I get to just play my character with integrity and not be responsible for making the game go. That to me feels organic as a player.

Don't get me wrong. I like D&D. I like Monster of the Week. But when I play them I kind have to twist myself into knots and engage less with the character I'm playing and kind of glance over some of the setting level stuff that takes me out of it. Something being designed top-down does not make it not contrived.
I don't want to put words into your mouth . . .

But what you say here makes me think about my own experiences playing Thurgon and Aedhros in BW, as well as what I posted just upthread about GMing Prince Valiant.

You seem to be describing a lot of actor stance action declaration - that is, no need to "glance over" the board and the game context to work out what you "should" be doing, and then retroactively motivate your PC to do that.

And you seem to be describing relatively vivid situations for your PC that just "emerge" out of them being who they are, doing their thing.

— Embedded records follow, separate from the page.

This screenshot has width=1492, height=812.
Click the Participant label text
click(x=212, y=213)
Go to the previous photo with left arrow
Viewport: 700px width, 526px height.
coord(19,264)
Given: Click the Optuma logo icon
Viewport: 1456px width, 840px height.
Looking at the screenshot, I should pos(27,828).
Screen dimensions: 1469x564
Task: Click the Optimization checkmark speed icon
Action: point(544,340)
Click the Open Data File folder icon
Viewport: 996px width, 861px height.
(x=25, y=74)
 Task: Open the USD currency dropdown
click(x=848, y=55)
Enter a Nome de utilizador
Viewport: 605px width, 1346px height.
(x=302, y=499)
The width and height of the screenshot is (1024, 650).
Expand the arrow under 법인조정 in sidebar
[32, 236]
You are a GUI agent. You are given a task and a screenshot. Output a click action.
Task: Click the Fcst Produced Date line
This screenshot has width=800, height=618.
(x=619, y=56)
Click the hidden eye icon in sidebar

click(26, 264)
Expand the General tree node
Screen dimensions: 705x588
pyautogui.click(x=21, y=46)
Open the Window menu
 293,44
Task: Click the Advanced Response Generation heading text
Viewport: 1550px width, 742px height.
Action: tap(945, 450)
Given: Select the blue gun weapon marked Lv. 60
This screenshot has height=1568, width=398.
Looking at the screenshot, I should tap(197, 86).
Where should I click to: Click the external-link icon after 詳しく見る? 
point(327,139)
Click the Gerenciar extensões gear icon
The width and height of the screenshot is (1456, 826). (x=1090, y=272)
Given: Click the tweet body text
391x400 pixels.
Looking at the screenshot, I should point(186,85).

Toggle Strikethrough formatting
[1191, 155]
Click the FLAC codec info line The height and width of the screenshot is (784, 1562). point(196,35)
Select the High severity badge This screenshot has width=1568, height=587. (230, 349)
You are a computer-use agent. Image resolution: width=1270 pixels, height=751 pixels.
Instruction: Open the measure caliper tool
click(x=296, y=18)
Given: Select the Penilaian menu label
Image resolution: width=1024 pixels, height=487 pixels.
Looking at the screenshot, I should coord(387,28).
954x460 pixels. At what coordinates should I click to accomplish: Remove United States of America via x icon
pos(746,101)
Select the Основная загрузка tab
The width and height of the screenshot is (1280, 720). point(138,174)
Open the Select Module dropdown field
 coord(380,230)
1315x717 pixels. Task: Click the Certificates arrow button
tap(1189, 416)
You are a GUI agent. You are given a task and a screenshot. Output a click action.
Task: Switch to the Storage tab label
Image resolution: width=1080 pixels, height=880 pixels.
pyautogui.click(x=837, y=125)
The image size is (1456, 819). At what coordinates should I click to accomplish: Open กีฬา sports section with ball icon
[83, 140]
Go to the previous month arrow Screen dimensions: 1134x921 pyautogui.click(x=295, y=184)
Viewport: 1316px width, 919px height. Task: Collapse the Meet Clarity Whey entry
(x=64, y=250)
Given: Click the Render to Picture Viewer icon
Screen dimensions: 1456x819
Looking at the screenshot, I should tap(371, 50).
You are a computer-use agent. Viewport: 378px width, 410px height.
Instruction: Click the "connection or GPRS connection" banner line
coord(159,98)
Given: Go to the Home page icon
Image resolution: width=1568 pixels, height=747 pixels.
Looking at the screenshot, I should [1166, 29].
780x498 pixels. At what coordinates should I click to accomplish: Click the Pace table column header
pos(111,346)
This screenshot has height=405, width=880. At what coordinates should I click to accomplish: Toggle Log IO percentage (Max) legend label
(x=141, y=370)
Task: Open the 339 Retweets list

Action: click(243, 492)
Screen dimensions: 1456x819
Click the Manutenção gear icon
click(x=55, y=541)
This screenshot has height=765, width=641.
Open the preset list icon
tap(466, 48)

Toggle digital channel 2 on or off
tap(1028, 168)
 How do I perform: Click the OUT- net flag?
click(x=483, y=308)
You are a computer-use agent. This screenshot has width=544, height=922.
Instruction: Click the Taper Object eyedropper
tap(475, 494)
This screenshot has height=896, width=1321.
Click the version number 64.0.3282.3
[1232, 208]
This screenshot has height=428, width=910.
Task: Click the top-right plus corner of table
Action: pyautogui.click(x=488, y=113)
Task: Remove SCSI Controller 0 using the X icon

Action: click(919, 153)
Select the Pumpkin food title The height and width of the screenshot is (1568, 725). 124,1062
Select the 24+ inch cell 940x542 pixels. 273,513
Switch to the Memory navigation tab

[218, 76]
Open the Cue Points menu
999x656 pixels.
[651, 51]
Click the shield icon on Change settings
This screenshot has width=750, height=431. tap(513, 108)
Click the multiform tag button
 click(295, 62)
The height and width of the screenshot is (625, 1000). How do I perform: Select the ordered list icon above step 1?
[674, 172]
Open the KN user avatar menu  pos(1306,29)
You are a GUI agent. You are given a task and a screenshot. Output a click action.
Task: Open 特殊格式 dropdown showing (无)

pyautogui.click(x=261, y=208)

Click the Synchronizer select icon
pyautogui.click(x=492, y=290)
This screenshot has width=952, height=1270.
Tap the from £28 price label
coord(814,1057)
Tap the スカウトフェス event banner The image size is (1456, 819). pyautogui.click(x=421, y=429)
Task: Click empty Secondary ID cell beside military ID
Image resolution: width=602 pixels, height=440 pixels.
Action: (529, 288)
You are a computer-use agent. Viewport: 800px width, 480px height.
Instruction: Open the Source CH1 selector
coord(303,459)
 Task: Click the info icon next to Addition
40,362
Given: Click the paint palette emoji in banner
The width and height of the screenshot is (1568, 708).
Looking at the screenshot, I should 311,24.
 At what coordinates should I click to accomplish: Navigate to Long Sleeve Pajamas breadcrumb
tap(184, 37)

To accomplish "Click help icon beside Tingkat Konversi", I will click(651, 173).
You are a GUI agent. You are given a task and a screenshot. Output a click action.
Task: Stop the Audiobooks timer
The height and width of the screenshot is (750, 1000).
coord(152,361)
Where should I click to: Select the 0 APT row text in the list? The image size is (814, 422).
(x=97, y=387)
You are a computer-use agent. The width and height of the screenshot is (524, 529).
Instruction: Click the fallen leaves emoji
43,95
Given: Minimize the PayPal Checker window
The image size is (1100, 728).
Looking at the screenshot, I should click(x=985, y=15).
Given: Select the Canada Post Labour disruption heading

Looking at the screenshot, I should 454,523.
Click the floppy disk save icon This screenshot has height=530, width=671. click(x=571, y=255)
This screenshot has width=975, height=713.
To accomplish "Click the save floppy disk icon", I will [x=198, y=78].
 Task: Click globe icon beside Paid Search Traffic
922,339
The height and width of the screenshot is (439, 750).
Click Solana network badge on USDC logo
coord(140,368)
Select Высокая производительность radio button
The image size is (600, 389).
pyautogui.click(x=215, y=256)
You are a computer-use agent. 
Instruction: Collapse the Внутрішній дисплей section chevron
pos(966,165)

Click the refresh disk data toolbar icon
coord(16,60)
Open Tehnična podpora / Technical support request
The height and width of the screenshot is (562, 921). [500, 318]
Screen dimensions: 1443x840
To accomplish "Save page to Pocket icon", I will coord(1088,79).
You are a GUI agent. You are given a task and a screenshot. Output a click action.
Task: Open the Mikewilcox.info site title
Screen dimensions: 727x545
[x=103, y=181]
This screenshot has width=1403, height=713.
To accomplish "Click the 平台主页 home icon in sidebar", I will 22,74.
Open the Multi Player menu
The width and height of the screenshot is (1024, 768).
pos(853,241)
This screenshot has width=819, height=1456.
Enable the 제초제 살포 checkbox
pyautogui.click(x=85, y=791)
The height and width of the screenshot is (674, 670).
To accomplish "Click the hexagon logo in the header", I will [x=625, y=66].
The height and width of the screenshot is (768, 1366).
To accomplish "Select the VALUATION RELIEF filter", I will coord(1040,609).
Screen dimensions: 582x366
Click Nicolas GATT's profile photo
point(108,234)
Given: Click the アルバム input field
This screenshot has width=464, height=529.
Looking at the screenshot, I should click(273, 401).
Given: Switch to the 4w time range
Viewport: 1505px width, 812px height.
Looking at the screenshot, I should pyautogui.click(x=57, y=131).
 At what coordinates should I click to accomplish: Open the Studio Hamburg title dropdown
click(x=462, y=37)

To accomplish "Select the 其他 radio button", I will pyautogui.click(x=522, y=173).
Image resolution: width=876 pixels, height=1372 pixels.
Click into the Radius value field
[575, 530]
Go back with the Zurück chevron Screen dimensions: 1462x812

I've got no doubt the details - not just of genre, but of how people interact at the table, actually portray their characters and narrate scenes, etc - are different. But the general structures / character of what you describe seems familiar to me.
 


What? How does what's plausible "exist outside the DM"?
Because he can't determine was is or is not plausible. He can only say what he thinks is plausible. If my fighter swings a sword at an orc, a plausible result is a hit or a miss. The DM can't say that as a result of my sword swing, the moon explodes and have it be plausible just because he said so.

What is or is not plausible can be seen by everyone. It's not something the only exists within and is determined by the DM.
I mean... someone moving is perfectly plausible.

What if the GM, as part of their living world process, had already determined that this person would leave town on such and such date? And then the PCs attempted their move after that date?
Then when the PCs were there, everything would have been packed up and the store closed. There would be signs of the impending move. If any merchandise was still on the shelves, the merchant would be like buy it now, because it will be gone tomorrow because I'm leaving town.

There would be clear signs and roleplay around such a move.
But that doesn't mean that the NPC leaving town is implausible.
In the way it happened it does.
Bwah haha hahahahaha the Forgotten Realms yes, yes a bastion of plausibility!